Collected data
◇ ◇ ◇
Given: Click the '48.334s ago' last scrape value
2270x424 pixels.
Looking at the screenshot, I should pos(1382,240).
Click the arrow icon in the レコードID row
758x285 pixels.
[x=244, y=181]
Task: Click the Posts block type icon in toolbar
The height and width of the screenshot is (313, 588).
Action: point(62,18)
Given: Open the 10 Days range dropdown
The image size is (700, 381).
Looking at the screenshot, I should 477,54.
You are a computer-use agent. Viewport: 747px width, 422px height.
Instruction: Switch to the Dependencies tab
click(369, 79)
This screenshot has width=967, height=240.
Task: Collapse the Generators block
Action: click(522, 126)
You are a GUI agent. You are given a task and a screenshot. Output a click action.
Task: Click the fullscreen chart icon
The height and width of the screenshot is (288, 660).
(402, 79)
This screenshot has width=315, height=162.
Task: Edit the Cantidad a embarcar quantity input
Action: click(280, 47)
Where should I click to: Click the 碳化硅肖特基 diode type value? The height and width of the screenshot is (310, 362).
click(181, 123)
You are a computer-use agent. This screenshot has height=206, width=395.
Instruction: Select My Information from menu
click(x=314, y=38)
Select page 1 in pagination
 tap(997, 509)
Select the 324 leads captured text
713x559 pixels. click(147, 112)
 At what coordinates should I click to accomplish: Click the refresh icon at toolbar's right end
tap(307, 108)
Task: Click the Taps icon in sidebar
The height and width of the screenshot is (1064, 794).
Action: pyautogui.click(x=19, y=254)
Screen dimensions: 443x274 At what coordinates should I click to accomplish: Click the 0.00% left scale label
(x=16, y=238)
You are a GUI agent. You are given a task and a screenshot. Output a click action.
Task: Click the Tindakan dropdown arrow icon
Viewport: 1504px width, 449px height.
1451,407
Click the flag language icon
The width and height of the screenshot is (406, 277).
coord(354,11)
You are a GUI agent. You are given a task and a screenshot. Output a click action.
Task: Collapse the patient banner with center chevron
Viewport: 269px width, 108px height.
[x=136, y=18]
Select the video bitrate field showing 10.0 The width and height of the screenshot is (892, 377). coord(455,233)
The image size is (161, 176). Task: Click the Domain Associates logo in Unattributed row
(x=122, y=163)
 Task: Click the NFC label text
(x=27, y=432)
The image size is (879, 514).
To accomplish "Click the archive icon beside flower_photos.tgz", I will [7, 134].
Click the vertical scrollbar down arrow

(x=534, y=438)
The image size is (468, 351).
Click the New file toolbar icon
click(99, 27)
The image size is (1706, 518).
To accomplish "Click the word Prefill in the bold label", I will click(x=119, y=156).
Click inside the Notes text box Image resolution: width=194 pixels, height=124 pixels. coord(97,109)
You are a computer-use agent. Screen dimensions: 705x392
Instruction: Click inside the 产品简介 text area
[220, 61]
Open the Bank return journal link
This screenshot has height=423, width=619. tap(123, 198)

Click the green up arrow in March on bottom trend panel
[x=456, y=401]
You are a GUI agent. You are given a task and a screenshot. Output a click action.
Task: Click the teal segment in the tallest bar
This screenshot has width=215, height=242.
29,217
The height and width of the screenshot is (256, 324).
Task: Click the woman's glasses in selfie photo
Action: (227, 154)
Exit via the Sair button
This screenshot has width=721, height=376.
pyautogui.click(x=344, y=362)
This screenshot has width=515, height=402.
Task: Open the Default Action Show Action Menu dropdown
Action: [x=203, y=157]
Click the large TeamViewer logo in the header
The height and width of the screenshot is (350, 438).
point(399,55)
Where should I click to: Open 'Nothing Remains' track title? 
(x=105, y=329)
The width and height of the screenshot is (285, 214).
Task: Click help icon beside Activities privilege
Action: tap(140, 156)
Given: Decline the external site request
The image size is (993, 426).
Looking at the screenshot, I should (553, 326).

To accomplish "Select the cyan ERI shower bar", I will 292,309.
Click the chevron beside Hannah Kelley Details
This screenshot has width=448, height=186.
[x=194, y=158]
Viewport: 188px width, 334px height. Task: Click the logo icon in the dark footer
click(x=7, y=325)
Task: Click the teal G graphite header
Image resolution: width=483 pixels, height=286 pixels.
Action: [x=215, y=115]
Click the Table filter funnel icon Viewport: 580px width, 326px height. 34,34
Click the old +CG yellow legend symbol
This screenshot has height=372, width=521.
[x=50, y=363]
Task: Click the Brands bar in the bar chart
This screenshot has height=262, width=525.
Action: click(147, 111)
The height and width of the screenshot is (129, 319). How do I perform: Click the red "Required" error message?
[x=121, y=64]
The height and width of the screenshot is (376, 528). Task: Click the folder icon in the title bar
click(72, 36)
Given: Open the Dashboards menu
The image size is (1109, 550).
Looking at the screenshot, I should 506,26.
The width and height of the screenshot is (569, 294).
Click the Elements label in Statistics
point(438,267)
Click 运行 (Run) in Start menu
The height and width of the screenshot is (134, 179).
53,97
◇ ◇ ◇
◆ Task details: Please output an exact copy of the lines above, from the opening line of the data down to the line that contains "Task: Click the fullscreen chart icon".

◆ Solution to the problem:
Given: Click the '48.334s ago' last scrape value
2270x424 pixels.
Looking at the screenshot, I should pos(1382,240).
Click the arrow icon in the レコードID row
758x285 pixels.
[x=244, y=181]
Task: Click the Posts block type icon in toolbar
The height and width of the screenshot is (313, 588).
Action: point(62,18)
Given: Open the 10 Days range dropdown
The image size is (700, 381).
Looking at the screenshot, I should 477,54.
You are a computer-use agent. Viewport: 747px width, 422px height.
Instruction: Switch to the Dependencies tab
click(369, 79)
This screenshot has width=967, height=240.
Task: Collapse the Generators block
Action: click(522, 126)
You are a GUI agent. You are given a task and a screenshot. Output a click action.
Task: Click the fullscreen chart icon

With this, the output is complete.